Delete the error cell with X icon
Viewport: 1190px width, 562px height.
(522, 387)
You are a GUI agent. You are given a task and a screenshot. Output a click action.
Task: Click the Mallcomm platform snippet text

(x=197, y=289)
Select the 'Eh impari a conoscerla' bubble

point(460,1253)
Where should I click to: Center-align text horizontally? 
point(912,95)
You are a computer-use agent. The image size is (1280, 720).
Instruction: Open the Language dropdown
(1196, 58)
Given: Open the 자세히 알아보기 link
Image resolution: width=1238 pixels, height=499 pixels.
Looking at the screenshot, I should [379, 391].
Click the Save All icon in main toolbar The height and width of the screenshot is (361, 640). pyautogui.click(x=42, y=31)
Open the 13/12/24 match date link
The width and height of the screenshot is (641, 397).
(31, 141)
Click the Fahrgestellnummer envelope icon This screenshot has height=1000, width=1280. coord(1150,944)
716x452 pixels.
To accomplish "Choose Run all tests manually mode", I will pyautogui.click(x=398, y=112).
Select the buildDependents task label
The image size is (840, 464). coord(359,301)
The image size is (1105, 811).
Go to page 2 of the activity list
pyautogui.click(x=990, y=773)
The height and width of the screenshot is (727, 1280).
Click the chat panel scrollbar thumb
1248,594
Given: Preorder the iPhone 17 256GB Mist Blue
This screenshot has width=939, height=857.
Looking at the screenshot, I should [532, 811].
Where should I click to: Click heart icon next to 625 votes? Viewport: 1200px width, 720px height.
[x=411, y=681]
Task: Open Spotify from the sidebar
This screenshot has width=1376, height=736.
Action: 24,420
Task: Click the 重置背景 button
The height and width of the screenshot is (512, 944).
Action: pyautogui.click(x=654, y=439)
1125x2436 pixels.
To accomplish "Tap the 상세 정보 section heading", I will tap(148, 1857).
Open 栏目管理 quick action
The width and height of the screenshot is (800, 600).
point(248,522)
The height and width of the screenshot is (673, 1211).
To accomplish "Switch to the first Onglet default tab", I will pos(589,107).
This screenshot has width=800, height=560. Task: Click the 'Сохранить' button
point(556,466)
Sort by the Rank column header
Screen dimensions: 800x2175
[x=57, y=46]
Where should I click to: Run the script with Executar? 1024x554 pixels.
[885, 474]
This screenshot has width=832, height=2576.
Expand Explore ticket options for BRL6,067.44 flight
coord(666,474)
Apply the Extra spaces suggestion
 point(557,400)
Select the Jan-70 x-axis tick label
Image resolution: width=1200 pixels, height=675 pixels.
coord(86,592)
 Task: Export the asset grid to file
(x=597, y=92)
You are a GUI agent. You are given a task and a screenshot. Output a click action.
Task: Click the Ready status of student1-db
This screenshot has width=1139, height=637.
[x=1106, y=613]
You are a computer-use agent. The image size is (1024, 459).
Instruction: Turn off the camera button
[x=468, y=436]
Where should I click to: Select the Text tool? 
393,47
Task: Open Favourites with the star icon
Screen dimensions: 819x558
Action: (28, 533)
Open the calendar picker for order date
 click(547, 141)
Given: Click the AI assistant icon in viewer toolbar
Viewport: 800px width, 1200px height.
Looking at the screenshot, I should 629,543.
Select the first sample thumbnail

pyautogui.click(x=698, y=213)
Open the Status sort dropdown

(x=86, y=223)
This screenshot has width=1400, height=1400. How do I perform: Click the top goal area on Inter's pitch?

= = = =

**ACTIVITY**
Could you return exactly the lines above from the line with "Open the 13/12/24 match date link" to the line with "1125x2436 pixels.", both included, and nothing else?

**WORKED SOLUTION**
Open the 13/12/24 match date link
The width and height of the screenshot is (641, 397).
(31, 141)
Click the Fahrgestellnummer envelope icon This screenshot has height=1000, width=1280. coord(1150,944)
716x452 pixels.
To accomplish "Choose Run all tests manually mode", I will pyautogui.click(x=398, y=112).
Select the buildDependents task label
The image size is (840, 464). coord(359,301)
The image size is (1105, 811).
Go to page 2 of the activity list
pyautogui.click(x=990, y=773)
The height and width of the screenshot is (727, 1280).
Click the chat panel scrollbar thumb
1248,594
Given: Preorder the iPhone 17 256GB Mist Blue
This screenshot has width=939, height=857.
Looking at the screenshot, I should [532, 811].
Where should I click to: Click heart icon next to 625 votes? Viewport: 1200px width, 720px height.
[x=411, y=681]
Task: Open Spotify from the sidebar
This screenshot has width=1376, height=736.
Action: 24,420
Task: Click the 重置背景 button
The height and width of the screenshot is (512, 944).
Action: pyautogui.click(x=654, y=439)
1125x2436 pixels.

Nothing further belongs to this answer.